## TEXT TO READ
--- START ---
Most external parts which are not needed also have been removed (lights, abs sensors, A/C - except heater and compressor). 

The car is from Japan and imported to Australia. It came with an Electronic Tolling system which seemed to be hard spliced into the stock wiring looms. Does anyone have experience with removing that system?


----------



## matthew.stead (Jun 8, 2020)

Some more progress over the weekend. 

At the start:









Lifting the motor. The drive shaft joints (CV's??) "pulled out" from the gearbox. I won't be using the gearbox so not an issue if I have damaged them. 









Lowering the battery. Note the furniture dolley's under the timber supports. 3 jack points. 









Battery out. I actually pulled it out frontwards after jacking the front of the car. It is on furniture dolley's. 









Engine bay wiring loom (very carefully labelling before removal). I can probably remove a few extra bits. 









Finally bits & pieces that will need to go into the BMW 2002. I have the body wiring loom in the box on the left and engine bay wiring on the right. Also the A/C compressor, brakes & dash components (including gear selector). I will try to reuse the brake booster if I can. The A/C compressor will need to go.


----------



## matthew.stead (Jun 8, 2020)

After removing the gearbox I thought I would try a test fit of the motor. 










It is a very tight fit.









Looking from above there is plenty of room front & back - but the steering box & water pipes are almost clashing. 
















View from below. The old gearbox will bolt-on. The motor is sitting on the old engine subframe. 









This is the most worrying angle. The charger cover sits up too high. I am pretty certain it will clash with the bonnet. I think I can lower the engine subframe to get a little bit of extra height.


----------



## brian_ (Feb 7, 2017)

matthew.stead said:


> The drive shaft joints (CV's??) "pulled out" from the gearbox. I won't be using the gearbox so not an issue if I have damaged them.


Yes, they are CV (constant-velocity) joints, and they normally pull out of the transaxle... but you have pulled them apart, leaving the stubs in the transaxle. These are of the tripod type. The transaxle should be fine, and even the joints and shafts may be okay if cleaned, repacked with grease, and reassembled with new boots.


----------



## Tremelune (Dec 8, 2009)

Nice. That thing looks great in there! Are you planning to fool the Leaf into thinking it's a Leaf? It's a somewhat all-or-nothing proposition.
--- END ---
## SUPPLIED INFORMATION
--- START ---
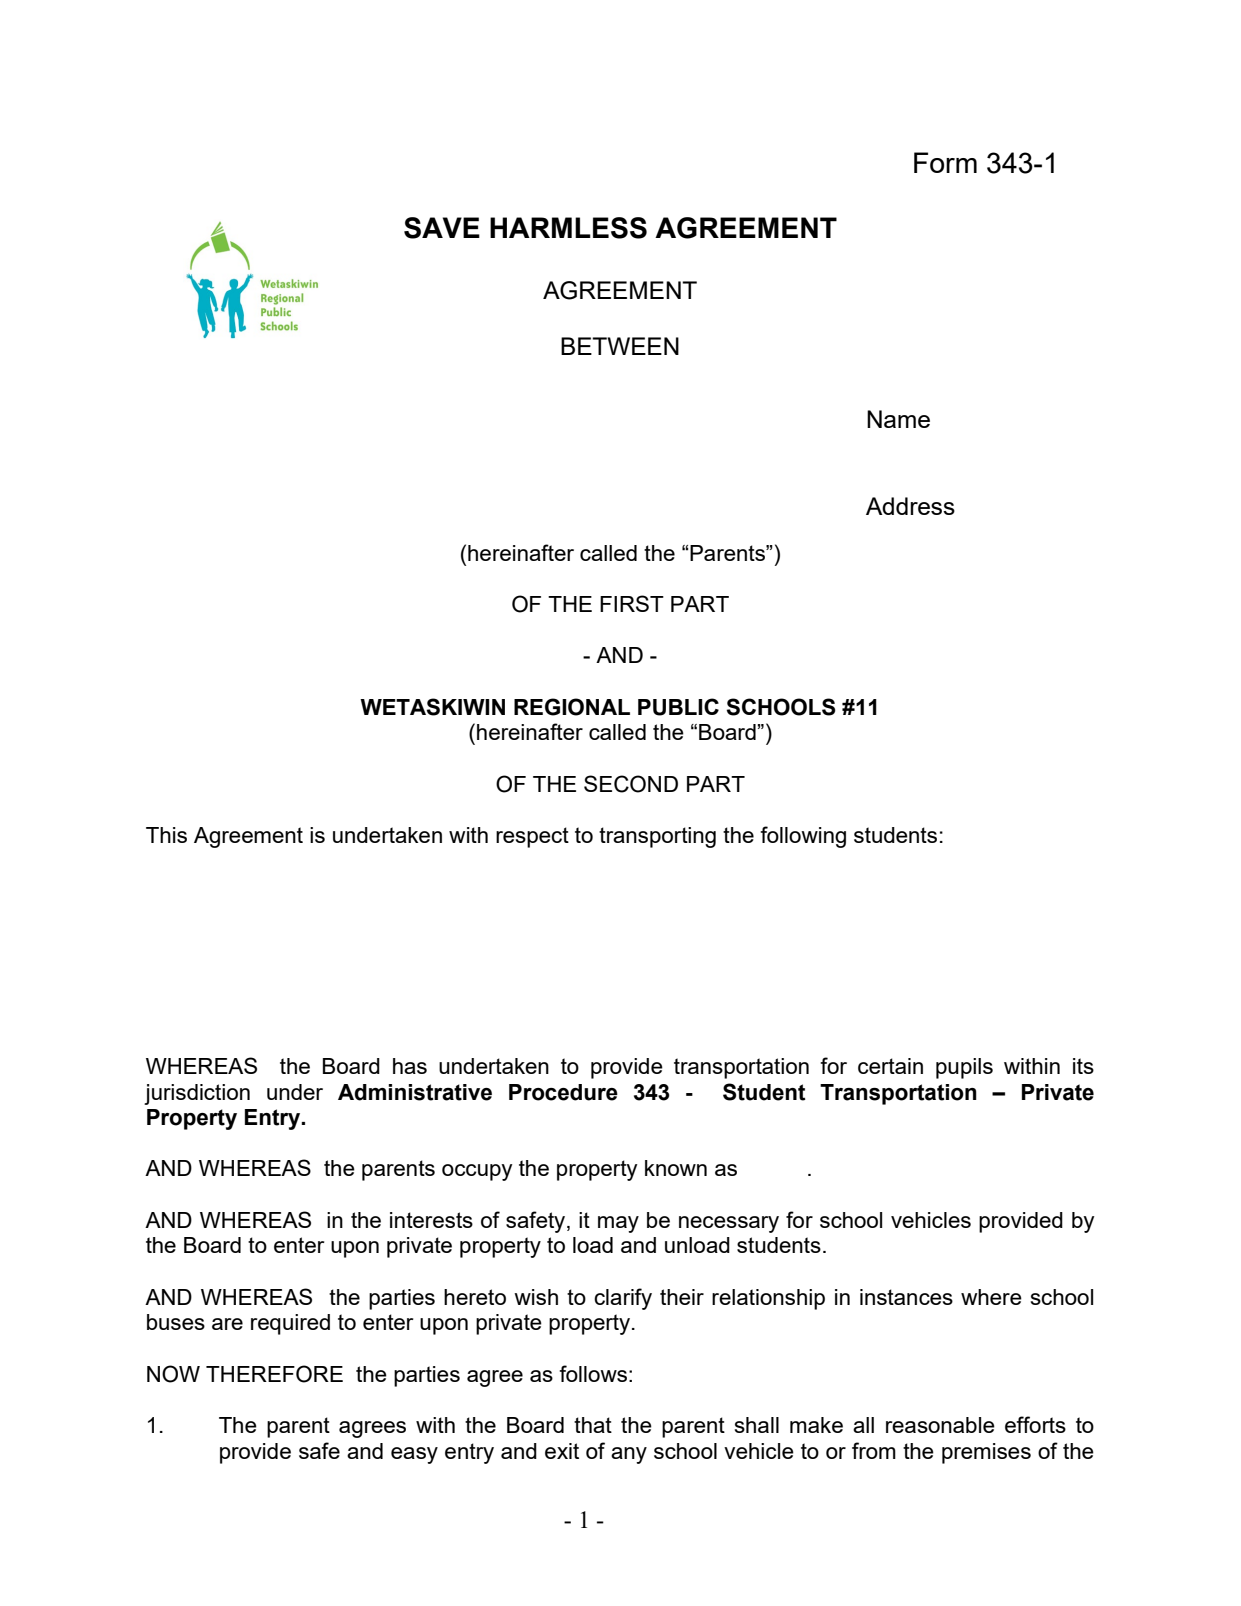  Describe the element at coordinates (166, 835) in the page. I see `This` at that location.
--- END ---
## SHORT EXERCISE 1
Determine whether each of the following statements agrees with the forum thread about fitting the motor into the BMW 2002, answering yes or no and quoting the deciding words of the thread: (a) the battery was pulled out toward the rear of the car; (b) during the test fit, the motor sat on the old engine subframe; (c) the reply identifies the CV joints as being of the tripod type.
## SHORT EXERCISE 2
Extend the forum thread about fitting the motor into the BMW 2002 with a further passage that follows on from its final post.

## EXERCISE RESULT 1
(a) No: "I actually pulled it out frontwards after jacking the front of the car."
(b) Yes: "The motor is sitting on the old engine subframe."
(c) Yes: "These are of the tripod type."

## EXERCISE RESULT 2
I've had good luck using (clamped) metal elbows for the tight spots in the cooling...though you'll at least need room for the elbows.

For the PDC (the top box on the motor), you can gain some millis by pulling the cover off and replacing it with something thinner. one thought I had was to use the cover, but cut off the top so it was just over even with the highest electronics bit, then cover the whole thing back up with a simple piece of 2mm ABS plastic or aluminum. It doesn't hold coolant or anything; it's mainly there to keep out dirt and fingers. You could even angle it to slope with the hood if that makes the difference.

The PDC is also something you could pretty easily put in the trunk. It doesn't need to be close to the motor to charge and power 12V electronics (though I think it needs coolant). I would do one of these two things before modifying the hood or lowering the transmission. It looks like you're close.

I'm still not sure why you'd bother with Leaf brakes. I would just use the BMW stuff, and if there really isn't room for a vacuum pump, put one in the trunk and run a hose.

I've been ruminating about a front-engine, rear-wheel-drive conversion, and my plan has been to mate the motor to the transmission with no clutch, more or less only using 2nd and 3rd. It just doesn't seem like a big deal to come to a stop and shift from 2nd to 3rd at some point before getting on a highway, and then back at some point after getting off. You can also change the rear differential gears to kind of tune the revs and speed tradeoff...

I built a little gearing grapher...It's buggy and goofy, but helps me visualize with real numbers. I believe the EM57 gearbox is 8.19:






Gear Wars







gearwars.net










Nissan LEAF Teardown: Comparison of the Gen1 and New EV electric units (with photos) - MarkLines Automotive Industry Portal


MarkLines Automotive Information Platform



www.marklines.com


----------



## matthew.stead (Jun 8, 2020)

Tremelune said:


> Are you planning to fool the Leaf into thinking it's a Leaf? It's a somewhat all-or-nothing proposition.


Watch this space. I have some outside assistance that is looking positive ie I might be able to use key components and discard others. I will proceed with all-or-nothing in the interim.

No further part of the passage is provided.